[Collected data]
-------------------------

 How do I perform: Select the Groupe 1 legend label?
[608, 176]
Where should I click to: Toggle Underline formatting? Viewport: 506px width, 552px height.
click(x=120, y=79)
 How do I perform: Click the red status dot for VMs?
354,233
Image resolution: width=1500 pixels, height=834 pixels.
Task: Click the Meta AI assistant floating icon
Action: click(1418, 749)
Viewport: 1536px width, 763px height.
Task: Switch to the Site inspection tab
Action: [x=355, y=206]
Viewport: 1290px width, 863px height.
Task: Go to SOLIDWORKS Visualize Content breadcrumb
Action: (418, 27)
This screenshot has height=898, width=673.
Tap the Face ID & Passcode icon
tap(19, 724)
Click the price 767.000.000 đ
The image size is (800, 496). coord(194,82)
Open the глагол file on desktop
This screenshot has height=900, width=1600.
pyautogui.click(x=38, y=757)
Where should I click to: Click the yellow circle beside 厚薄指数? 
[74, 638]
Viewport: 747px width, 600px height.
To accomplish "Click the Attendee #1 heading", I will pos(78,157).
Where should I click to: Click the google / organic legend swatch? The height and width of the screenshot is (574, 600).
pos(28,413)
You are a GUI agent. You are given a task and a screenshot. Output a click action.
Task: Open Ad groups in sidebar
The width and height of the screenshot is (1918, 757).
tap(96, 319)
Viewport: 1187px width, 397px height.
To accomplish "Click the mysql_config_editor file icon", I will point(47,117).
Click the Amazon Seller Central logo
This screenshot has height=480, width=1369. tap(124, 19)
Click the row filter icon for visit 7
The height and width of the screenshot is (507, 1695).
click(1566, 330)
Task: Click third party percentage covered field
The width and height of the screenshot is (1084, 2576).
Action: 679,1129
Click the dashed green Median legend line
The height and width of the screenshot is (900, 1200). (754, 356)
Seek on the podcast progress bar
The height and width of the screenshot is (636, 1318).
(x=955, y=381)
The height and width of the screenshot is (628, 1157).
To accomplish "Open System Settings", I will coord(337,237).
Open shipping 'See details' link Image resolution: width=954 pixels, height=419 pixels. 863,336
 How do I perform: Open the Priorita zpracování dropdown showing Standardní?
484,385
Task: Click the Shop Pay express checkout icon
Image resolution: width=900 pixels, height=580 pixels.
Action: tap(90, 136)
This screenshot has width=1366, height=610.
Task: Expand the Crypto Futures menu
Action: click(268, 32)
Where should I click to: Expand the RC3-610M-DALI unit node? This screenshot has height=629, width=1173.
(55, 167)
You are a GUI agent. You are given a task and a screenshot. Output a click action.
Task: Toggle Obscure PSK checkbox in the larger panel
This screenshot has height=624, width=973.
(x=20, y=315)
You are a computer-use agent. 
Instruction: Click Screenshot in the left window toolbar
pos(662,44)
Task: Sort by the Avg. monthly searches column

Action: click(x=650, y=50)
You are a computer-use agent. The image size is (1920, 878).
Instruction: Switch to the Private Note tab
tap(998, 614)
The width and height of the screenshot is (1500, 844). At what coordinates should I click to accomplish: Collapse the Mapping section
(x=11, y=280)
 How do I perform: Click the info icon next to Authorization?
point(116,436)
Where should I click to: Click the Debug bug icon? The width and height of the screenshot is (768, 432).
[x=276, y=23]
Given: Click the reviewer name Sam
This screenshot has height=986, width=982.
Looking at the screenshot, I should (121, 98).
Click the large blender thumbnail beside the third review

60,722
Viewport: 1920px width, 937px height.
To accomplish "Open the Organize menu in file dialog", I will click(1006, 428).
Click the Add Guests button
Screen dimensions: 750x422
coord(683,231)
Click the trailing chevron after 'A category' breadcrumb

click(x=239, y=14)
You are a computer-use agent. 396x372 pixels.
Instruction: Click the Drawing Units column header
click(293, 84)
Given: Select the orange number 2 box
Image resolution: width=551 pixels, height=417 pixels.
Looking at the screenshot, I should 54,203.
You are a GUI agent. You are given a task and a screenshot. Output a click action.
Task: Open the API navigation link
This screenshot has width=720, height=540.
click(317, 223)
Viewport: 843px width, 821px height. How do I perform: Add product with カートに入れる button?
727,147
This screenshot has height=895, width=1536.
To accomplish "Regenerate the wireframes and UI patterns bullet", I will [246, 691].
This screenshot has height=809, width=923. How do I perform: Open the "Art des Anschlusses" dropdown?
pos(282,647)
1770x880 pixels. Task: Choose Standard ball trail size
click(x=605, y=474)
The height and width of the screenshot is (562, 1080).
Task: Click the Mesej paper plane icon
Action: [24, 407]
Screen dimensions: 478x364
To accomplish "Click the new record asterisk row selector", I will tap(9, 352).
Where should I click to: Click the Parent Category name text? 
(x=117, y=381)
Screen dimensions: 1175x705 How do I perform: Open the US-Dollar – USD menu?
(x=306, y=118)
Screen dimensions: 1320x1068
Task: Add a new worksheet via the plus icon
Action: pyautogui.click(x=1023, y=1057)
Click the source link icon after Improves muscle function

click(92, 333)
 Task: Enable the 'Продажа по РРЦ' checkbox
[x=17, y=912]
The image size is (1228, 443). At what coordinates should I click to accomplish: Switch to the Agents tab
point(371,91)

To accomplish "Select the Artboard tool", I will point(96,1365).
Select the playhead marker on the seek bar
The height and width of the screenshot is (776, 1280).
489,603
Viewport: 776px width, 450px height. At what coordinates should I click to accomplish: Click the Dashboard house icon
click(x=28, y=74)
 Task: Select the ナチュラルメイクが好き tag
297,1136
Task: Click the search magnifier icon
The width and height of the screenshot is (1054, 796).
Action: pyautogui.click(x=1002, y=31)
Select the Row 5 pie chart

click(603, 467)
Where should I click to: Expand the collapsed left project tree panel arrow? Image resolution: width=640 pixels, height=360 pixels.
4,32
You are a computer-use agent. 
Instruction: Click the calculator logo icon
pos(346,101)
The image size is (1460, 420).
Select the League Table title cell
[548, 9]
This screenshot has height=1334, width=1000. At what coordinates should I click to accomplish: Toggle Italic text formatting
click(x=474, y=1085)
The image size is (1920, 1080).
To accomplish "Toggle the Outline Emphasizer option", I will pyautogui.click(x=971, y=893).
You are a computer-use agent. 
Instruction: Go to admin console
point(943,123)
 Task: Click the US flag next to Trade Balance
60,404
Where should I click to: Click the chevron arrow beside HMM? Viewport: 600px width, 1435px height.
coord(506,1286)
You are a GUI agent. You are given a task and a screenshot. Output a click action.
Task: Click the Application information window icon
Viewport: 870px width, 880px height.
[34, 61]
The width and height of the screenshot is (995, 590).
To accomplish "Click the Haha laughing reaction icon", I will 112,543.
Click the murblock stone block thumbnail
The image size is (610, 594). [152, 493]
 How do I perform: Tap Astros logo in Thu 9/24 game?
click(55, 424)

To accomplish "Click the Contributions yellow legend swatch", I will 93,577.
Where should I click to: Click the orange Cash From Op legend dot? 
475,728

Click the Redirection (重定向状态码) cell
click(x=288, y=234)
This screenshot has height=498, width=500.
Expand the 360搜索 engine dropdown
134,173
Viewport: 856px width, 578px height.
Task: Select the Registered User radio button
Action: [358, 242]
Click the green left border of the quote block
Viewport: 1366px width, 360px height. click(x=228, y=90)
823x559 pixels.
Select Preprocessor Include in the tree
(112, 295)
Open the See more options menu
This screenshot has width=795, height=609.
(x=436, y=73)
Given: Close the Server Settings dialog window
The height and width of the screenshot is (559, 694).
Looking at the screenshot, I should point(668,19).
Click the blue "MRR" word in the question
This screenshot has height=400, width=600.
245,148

-------------------------

From the start of the data to the line that holds "Click the row filter icon for visit 7", retype each line exactly, with both ends included.

--- SOLUTION TO THE EXERCISE ---
 How do I perform: Select the Groupe 1 legend label?
[608, 176]
Where should I click to: Toggle Underline formatting? Viewport: 506px width, 552px height.
click(x=120, y=79)
 How do I perform: Click the red status dot for VMs?
354,233
Image resolution: width=1500 pixels, height=834 pixels.
Task: Click the Meta AI assistant floating icon
Action: click(1418, 749)
Viewport: 1536px width, 763px height.
Task: Switch to the Site inspection tab
Action: [x=355, y=206]
Viewport: 1290px width, 863px height.
Task: Go to SOLIDWORKS Visualize Content breadcrumb
Action: (418, 27)
This screenshot has height=898, width=673.
Tap the Face ID & Passcode icon
tap(19, 724)
Click the price 767.000.000 đ
The image size is (800, 496). coord(194,82)
Open the глагол file on desktop
This screenshot has height=900, width=1600.
pyautogui.click(x=38, y=757)
Where should I click to: Click the yellow circle beside 厚薄指数? 
[74, 638]
Viewport: 747px width, 600px height.
To accomplish "Click the Attendee #1 heading", I will pos(78,157).
Where should I click to: Click the google / organic legend swatch? The height and width of the screenshot is (574, 600).
pos(28,413)
You are a GUI agent. You are given a task and a screenshot. Output a click action.
Task: Open Ad groups in sidebar
The width and height of the screenshot is (1918, 757).
tap(96, 319)
Viewport: 1187px width, 397px height.
To accomplish "Click the mysql_config_editor file icon", I will point(47,117).
Click the Amazon Seller Central logo
This screenshot has height=480, width=1369. tap(124, 19)
Click the row filter icon for visit 7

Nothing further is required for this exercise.